INPUT MATERIAL |
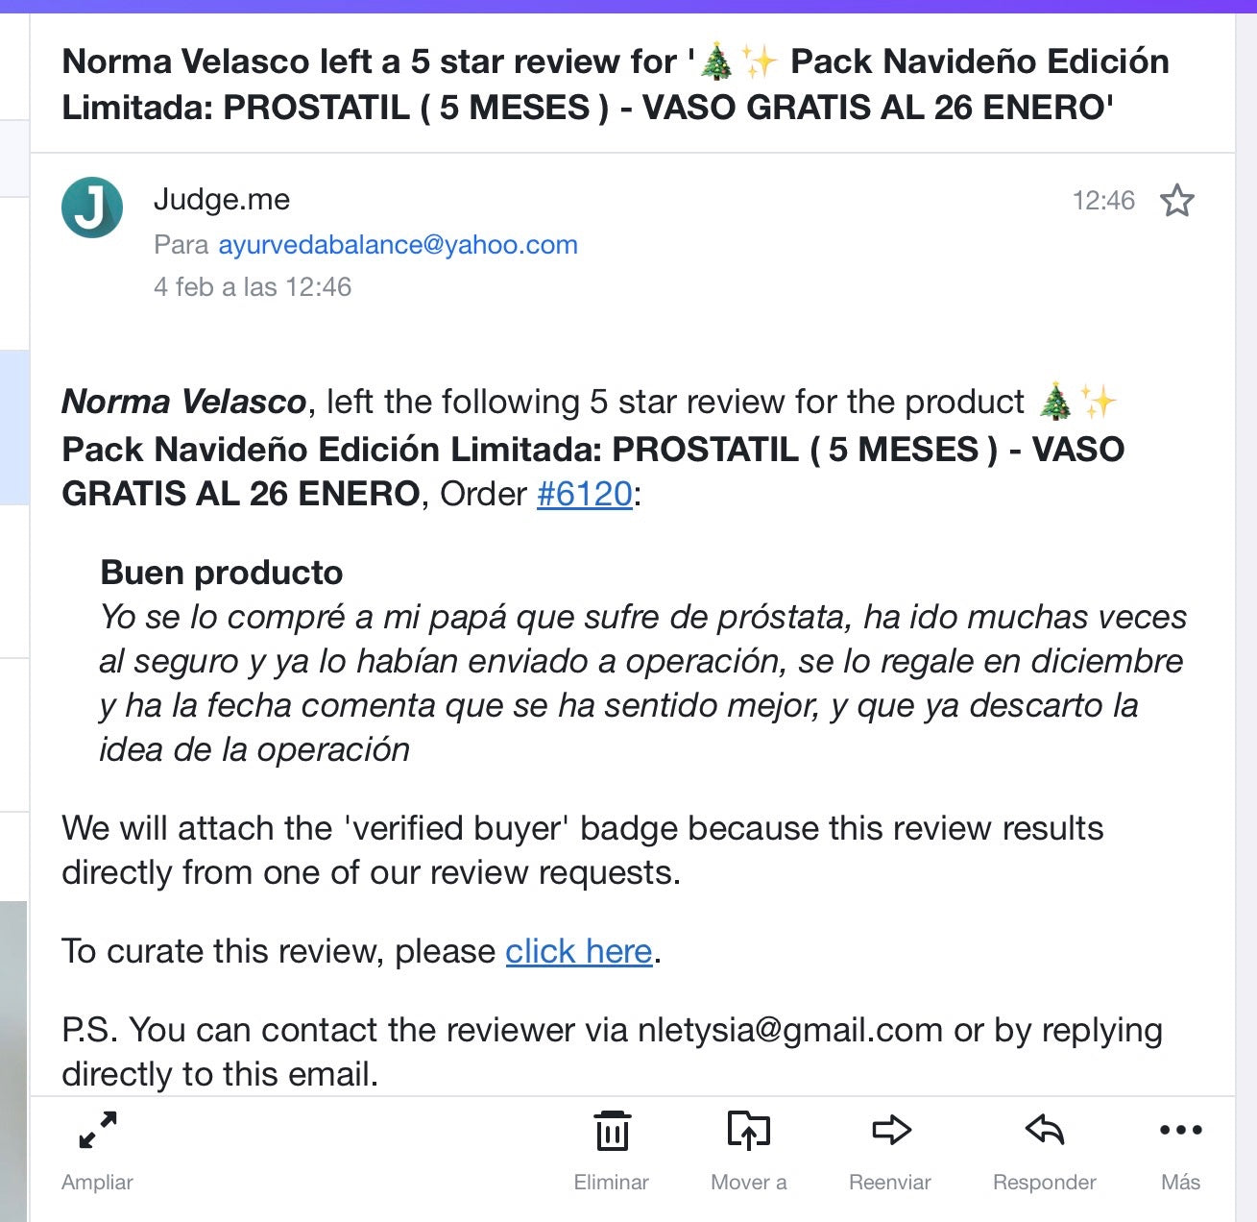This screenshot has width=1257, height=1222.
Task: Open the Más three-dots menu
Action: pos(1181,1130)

---

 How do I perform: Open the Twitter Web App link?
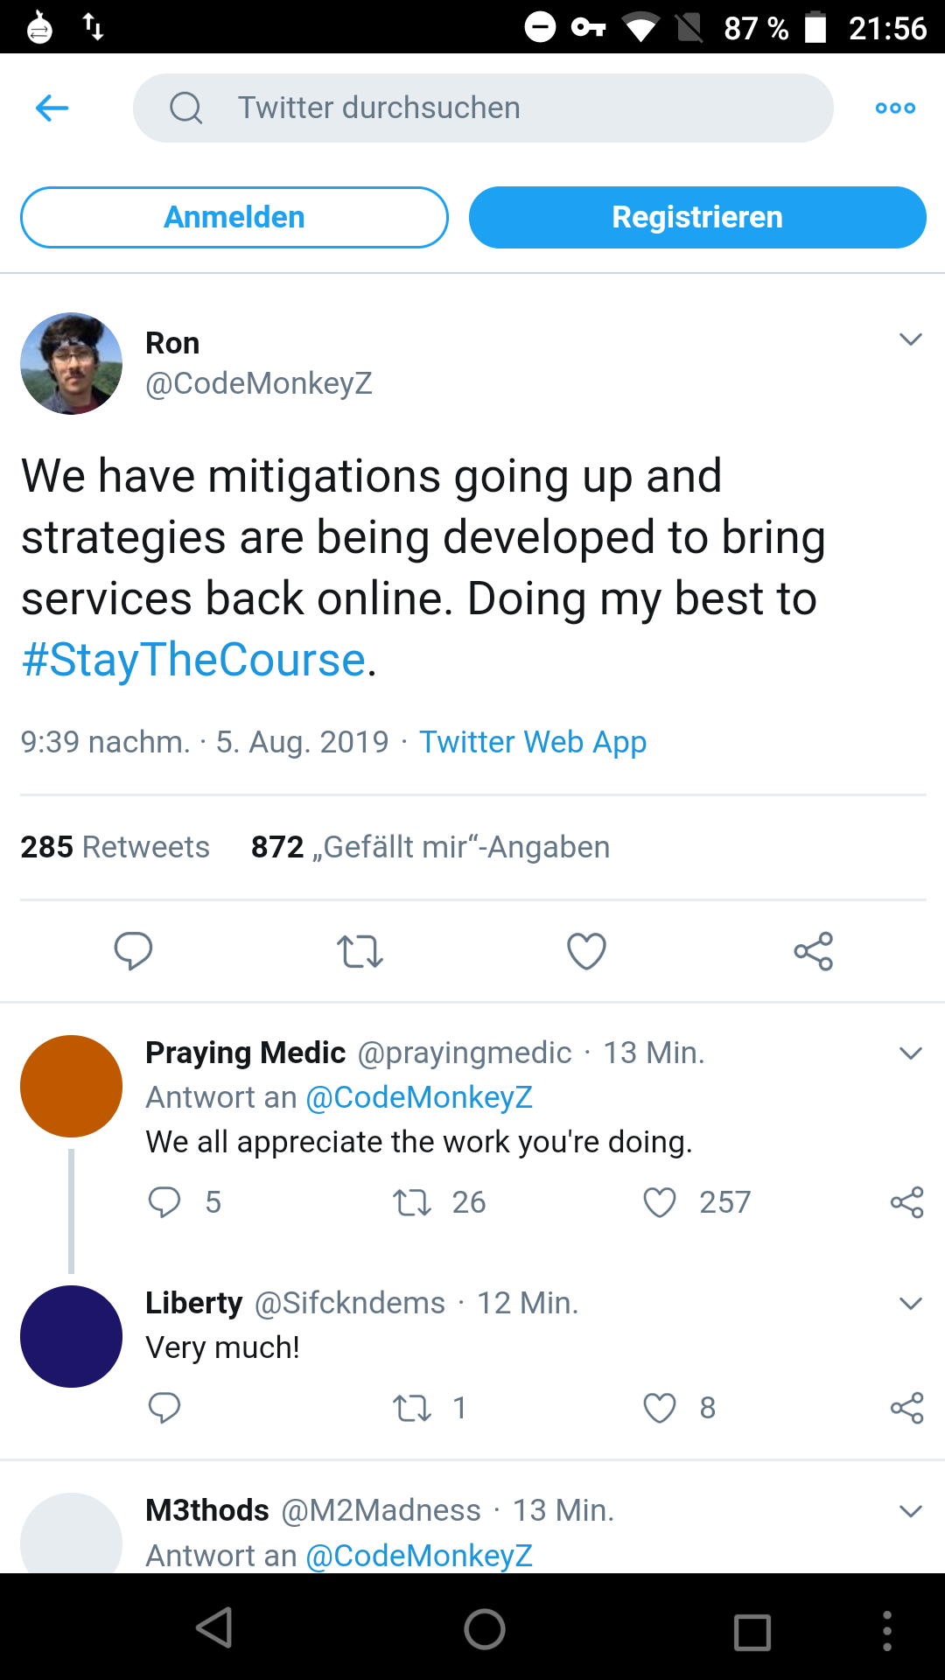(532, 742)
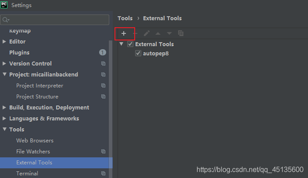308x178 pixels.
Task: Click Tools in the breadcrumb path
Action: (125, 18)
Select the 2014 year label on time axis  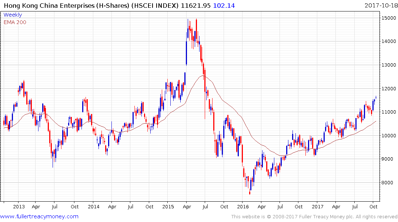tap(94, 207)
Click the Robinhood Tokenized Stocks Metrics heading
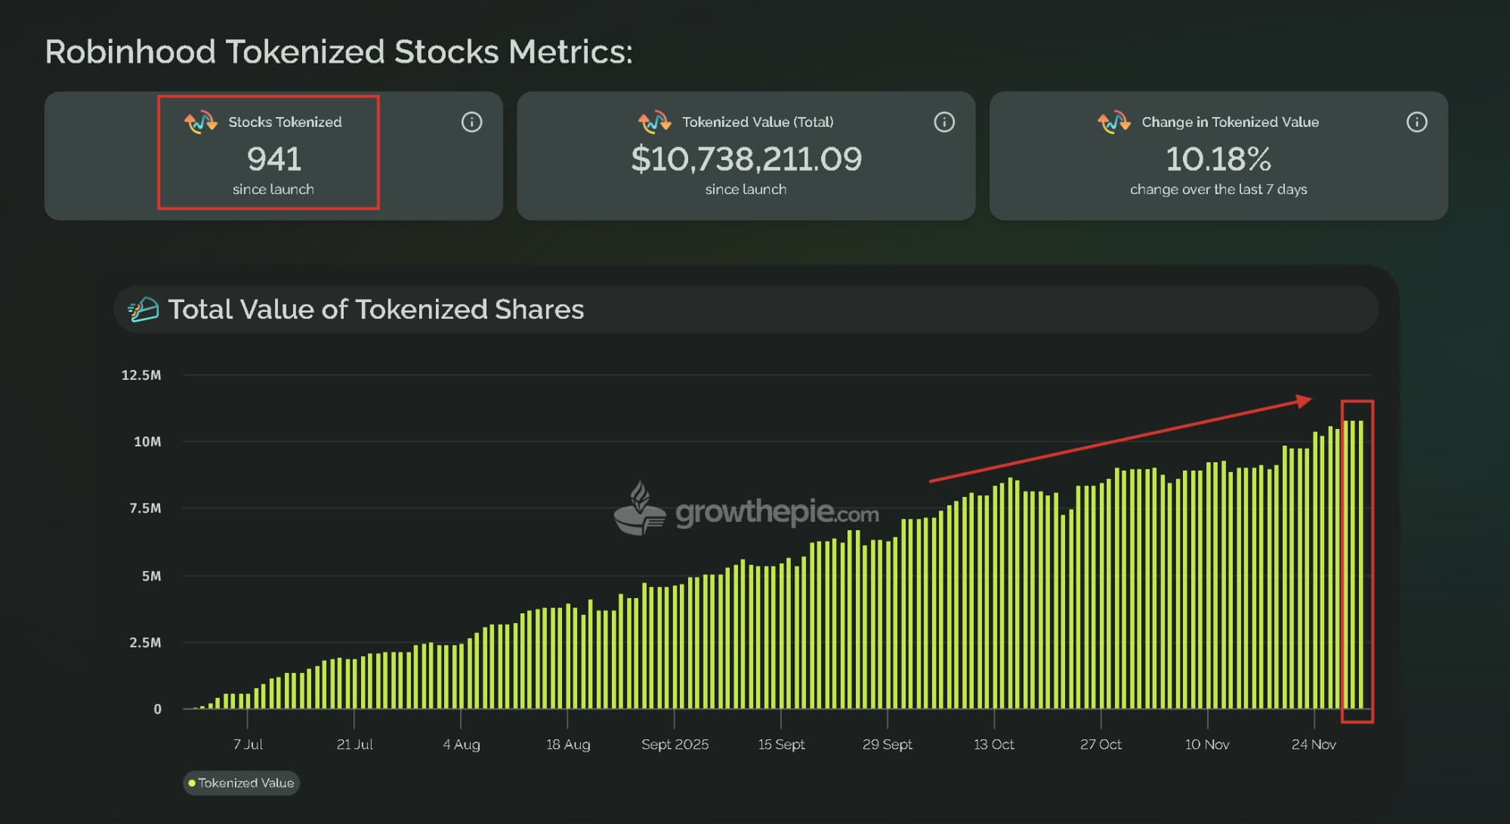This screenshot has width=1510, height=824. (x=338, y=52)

WHAT IS EXPECTED | Render the material from the line holding "Click the Robinhood" to the line holding "This screenshot has width=1510, height=824.", both included, as a JSON list of strings with one string per line. Omit the pictures.

ANSWER TO THIS PROBLEM |
[
  "Click the Robinhood Tokenized Stocks Metrics heading",
  "This screenshot has width=1510, height=824. (x=338, y=52)"
]